According to Prof Chandra, the so-called Silk Road was more of a ‘Sutra Road’ as monks and pilgrims used this route to carry Sanskrit manuscripts and disseminate Hindu-Buddhist knowledge and philosophy. His assertion has been vindicated by the discovery of numerous manuscripts and “spectacular masterpieces of Buddhist monastic art”, as William Dalrymple writes in The Golden Road , in caves along the ancient route. Since antiquity, India’s links with Central Asia-Tarim Basin and the neighbouring Oxus and Badakhshan regions have been intense and interactive.

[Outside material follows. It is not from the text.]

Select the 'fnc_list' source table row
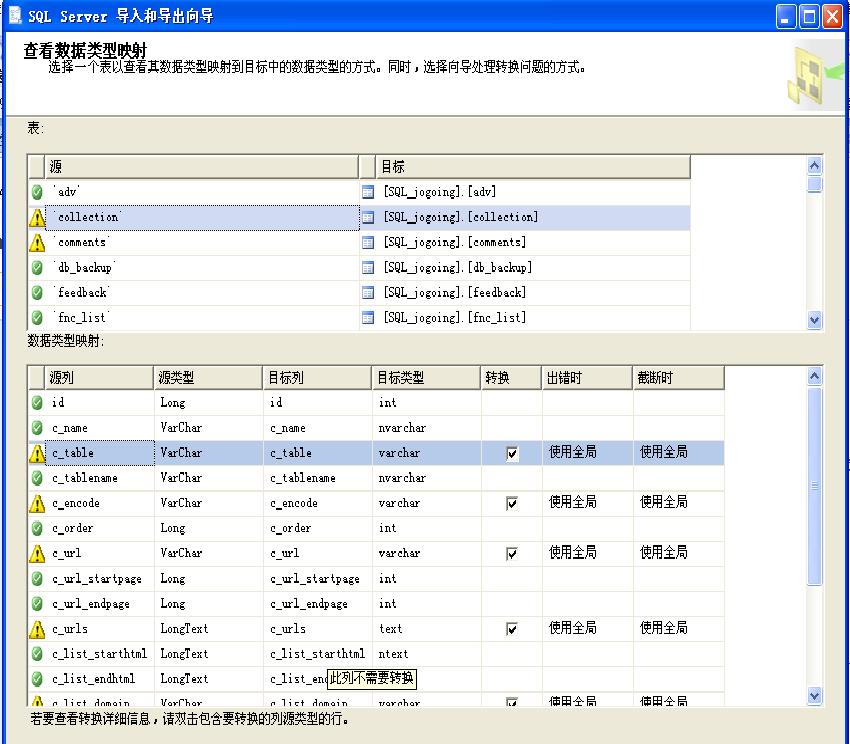Image resolution: width=850 pixels, height=744 pixels. click(200, 318)

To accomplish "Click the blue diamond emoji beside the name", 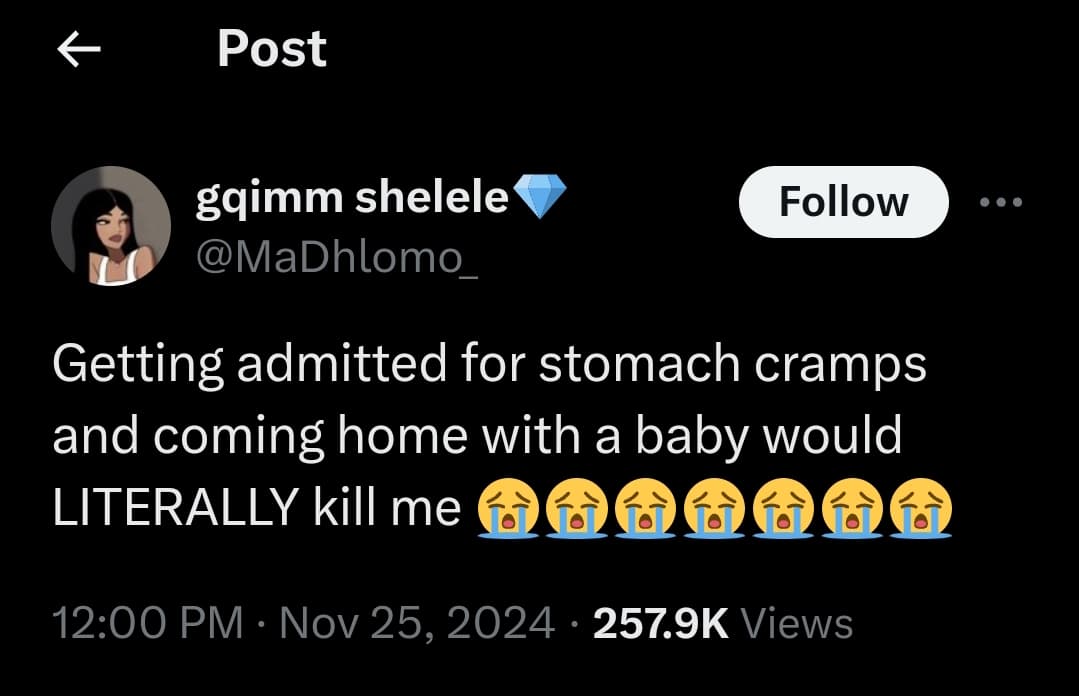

According to British historian Arnold Toynbee, these linkages go back to at least 1,700 years before the Christian era. One is reminded of this deep-rooted connection every time a Hindu takes a sankalp during a puja : The puja begins with the mention of Jambu-dvipa (comprising a large section of Eurasia), followed by Dakshina Parv (southern part of the Jambu-dvipa), Bharata Khand (Greater Bharat), Bharata Varsha (Bharat subcontinent), and ends with the reference of the locality in which the devotee resides. The Brahma Purana , translated into English by Bibek Debroy (2021), mentions these geographical regions.

It says: “The dvipas are Jambu, Plaksha, Shalmala, Kusha, Krouncha, Shaka, and Pushkara as the seventh...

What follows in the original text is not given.